Hoy pasa precisamente lo contrario. En nuestras sociedades, en las que el envejecimiento poblacional comenzaba a ser visualizado como problema, y en las que ya eran perceptibles algunos de los efectos de la automatización de la producción en forma de pérdidas de empleo, los mayor incidencia del virus en términos de contagios y fallecimientos se ha dado entre las personas que ya no forman parte de la fuerza laboral, es decir en sectores de la población a los que, desde el punto de vista de las economías y del empleo, y por terrible que esto pueda parecernos, no es necesario reemplazar.
Y eso nos lleva a una última consideración, ya que el hecho deque las personas jóvenes enfermen de Covid-19 en menor proporción que las personas de mayor edad no las deja libres de otro tipo de consecuencias, que ya se han comenzado a notar y que seguirán actuando en el mediano y largo plazo.
Los jóvenes, la desigualdad y la pandemia
Esta pandemia, a diferencia de lo ocurrido en 1918 nos está dejando como saldo situaciones de desigualdad social crecientes y alarmantes para las que aún no estamos siendo capaces de imaginar soluciones.
Se ha evidenciado ya, tanto en las sociedades desarrolladas como en las sociedades en desarrollo, un regreso de las mujeres a los roles tradicionales en la familia o en el sistema de cuidados, lo que contribuirá a resituarlas en situaciones de inequidad respecto a los hombres.
Los jovenes de entre 18 y 30 años enfrentan las mayores tasas de desempleo de las últimas décadas, lo que no sólo afecta su posiblidades presentes sino que pone en situación de riesgo su inserción laboral y social en el futuro.
Durante la pandemia ha aumentado la brecha en el acceso de niños y niñas a la educación en condiciones de equidad, y eso sólo podrá ser corregido si la sociedad hace un gran esfuerzo en los años por venir.
Las sociedades desarrolladas parecen estar en condiciones de que el Estado intervenga reorientando sus economías, pero las consecuencias de la pandemia para regiones como América Latina y el sur de Asia, ya han comenzado a ser devastadoras…
Lo anterior son sólo ejemplos de lo que está pasando y que nos indican que quizá estemos lejos de aquellos «roaring twenties» con los que hoy quisiéramos ilusionarnos. Y por supuesto no están cerradas las puertas a que encontremos soluciones a los problemas de diseño que enfrentaremos en la construcción de nuestras nuevas sociedades. De una u otra forma, la humanidad siempre ha encontrado vías de salida cuando ha enfrentado desafíos imprevistos.

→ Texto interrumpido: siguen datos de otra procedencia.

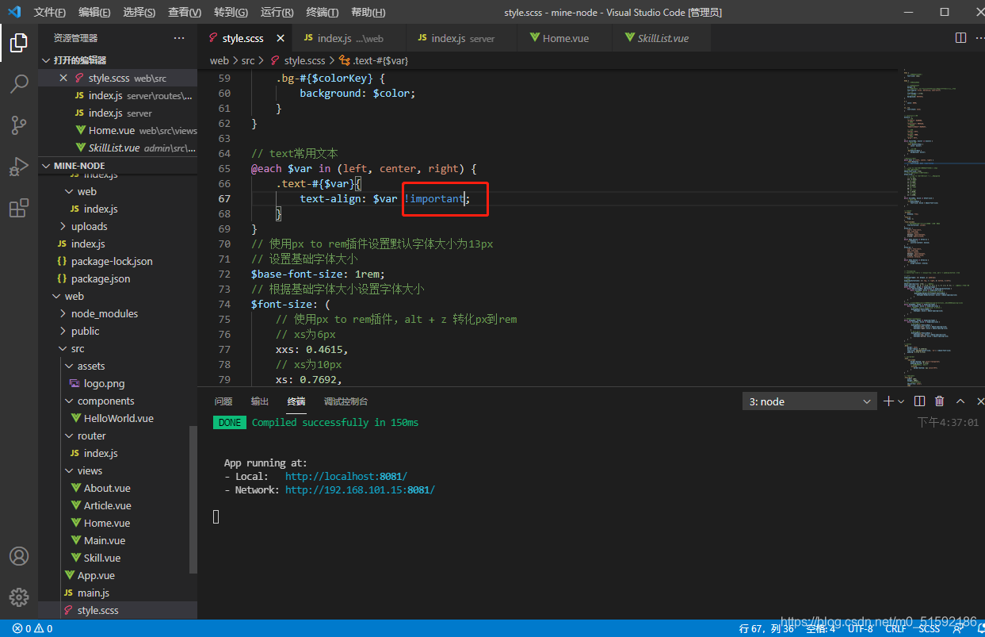Open the http://localhost:8081/ link
This screenshot has width=985, height=637.
pos(346,476)
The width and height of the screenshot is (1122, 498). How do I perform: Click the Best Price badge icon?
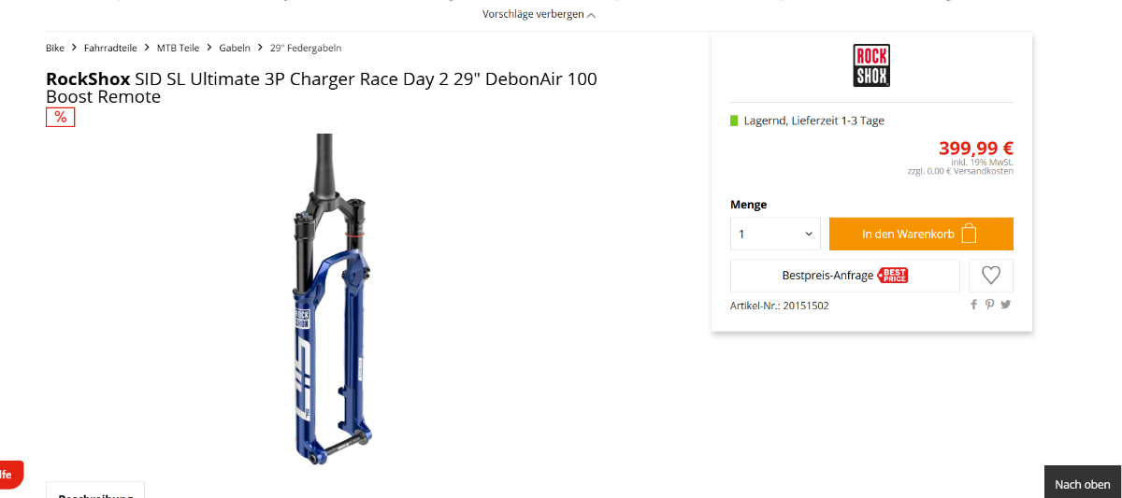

No faltarán los abrazos, ni la música y los bailes, ni los brindis, ni las reunificaciones familiares, ni les niñes jugando y aprendiendo sin bozales, ni los besos clandestinos en los pasillos de un colegio o en una calle oscura, ni los nacimientos, ni las multitudes reunidas a propósito de algo, ni toda la liberación que nos merecemos y nos habremos ganado después de la tormenta, pero de todas formas, aquí y sobre todo en nuestros países, tendremos una larga y fatigosa tarea por delante.